Problem
Print everything in the listing below from the line containing "You are a GUI" down to the line containing "tap(523, 739)", both included, word for word. Leave the pictures out of your answer.

Records to use

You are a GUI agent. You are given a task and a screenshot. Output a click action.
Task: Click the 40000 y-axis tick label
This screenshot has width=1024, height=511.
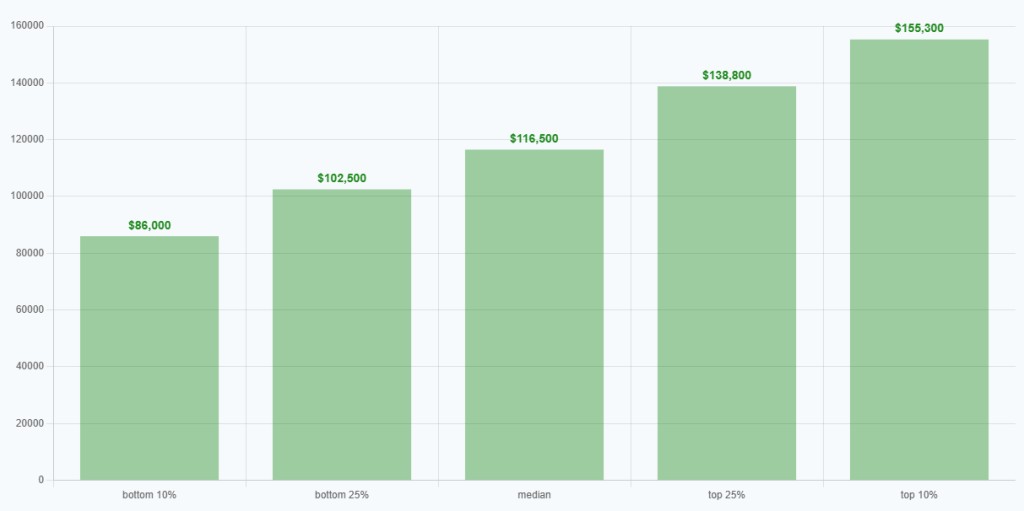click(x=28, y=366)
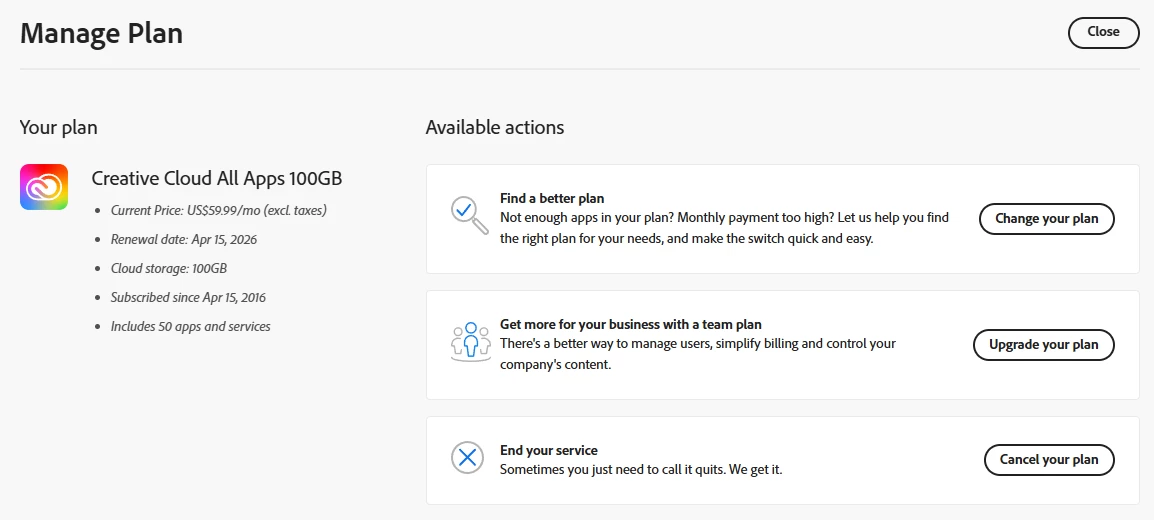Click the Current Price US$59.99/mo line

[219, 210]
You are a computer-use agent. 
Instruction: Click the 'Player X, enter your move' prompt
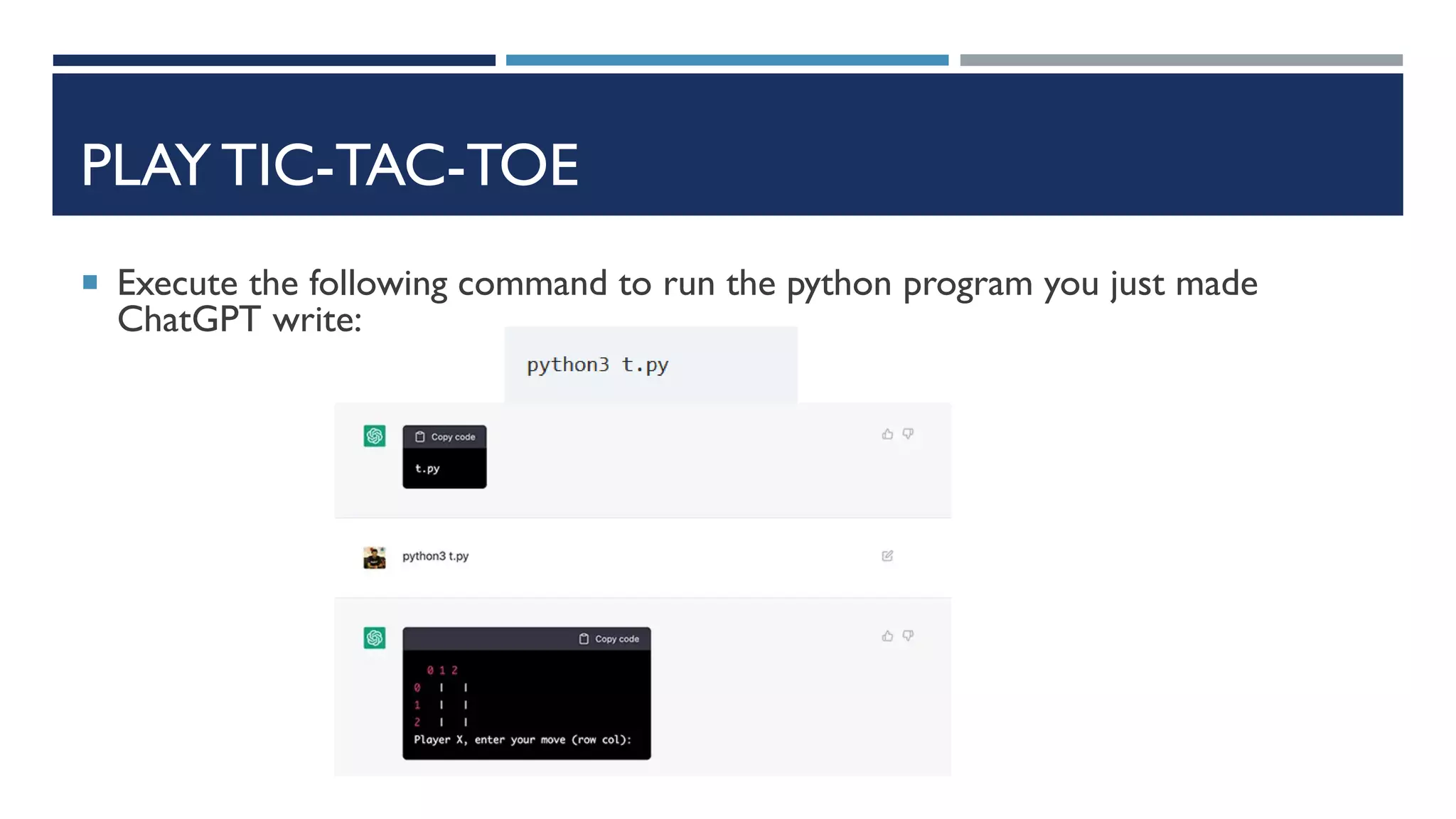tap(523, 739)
==
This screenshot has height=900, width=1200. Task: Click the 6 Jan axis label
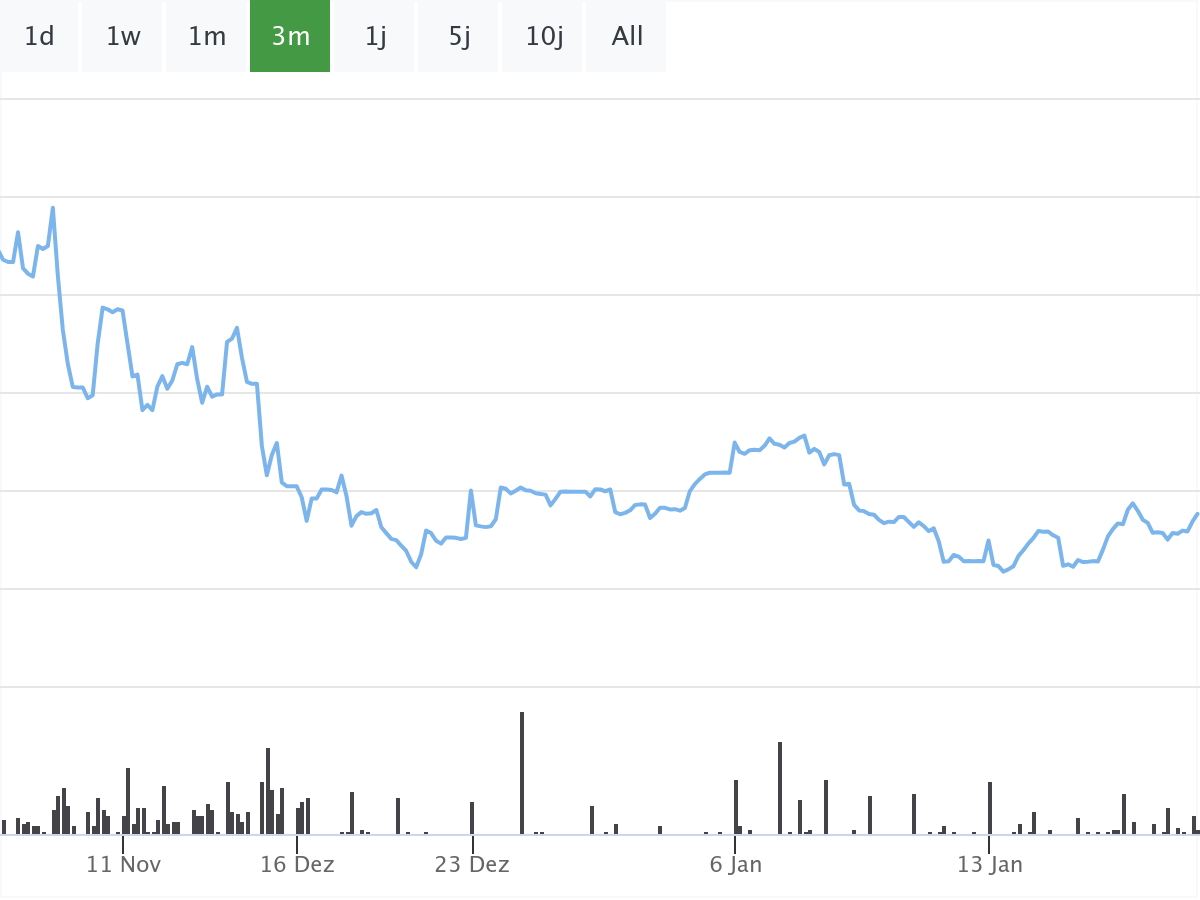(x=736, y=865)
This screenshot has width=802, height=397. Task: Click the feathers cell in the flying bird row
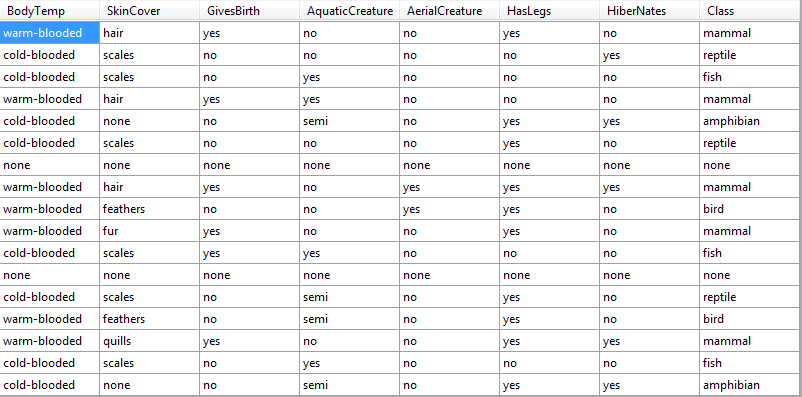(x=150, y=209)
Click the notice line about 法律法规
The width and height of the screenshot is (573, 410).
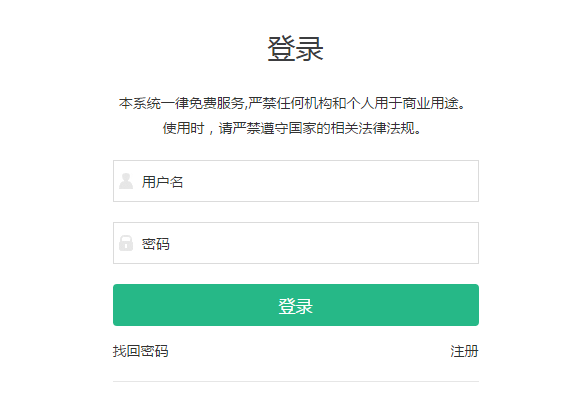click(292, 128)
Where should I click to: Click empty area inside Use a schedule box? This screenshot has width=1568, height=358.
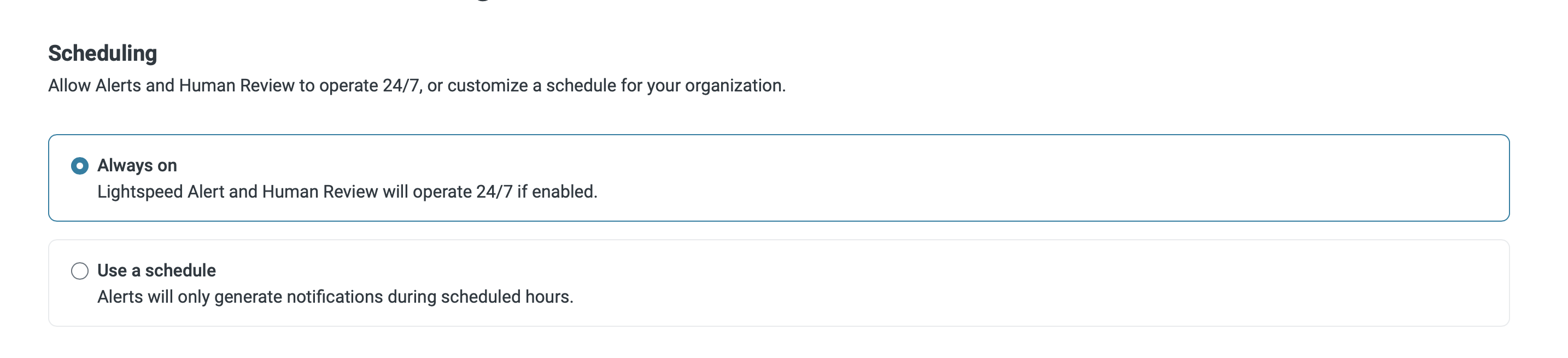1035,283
---
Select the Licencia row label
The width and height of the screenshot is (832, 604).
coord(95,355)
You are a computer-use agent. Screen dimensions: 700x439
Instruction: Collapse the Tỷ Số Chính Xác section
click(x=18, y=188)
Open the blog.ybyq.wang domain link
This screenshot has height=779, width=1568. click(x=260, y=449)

Expected answer
You are a GUI agent. You are given a task and a screenshot. Output a click action.
Task: Click the 40000 y-axis tick label
This screenshot has width=1024, height=511.
click(x=28, y=366)
Click the Current Price US$59.99/mo line

[219, 210]
You are a computer-use agent. 
Instruction: Click the 'Player X, enter your move' prompt
tap(523, 739)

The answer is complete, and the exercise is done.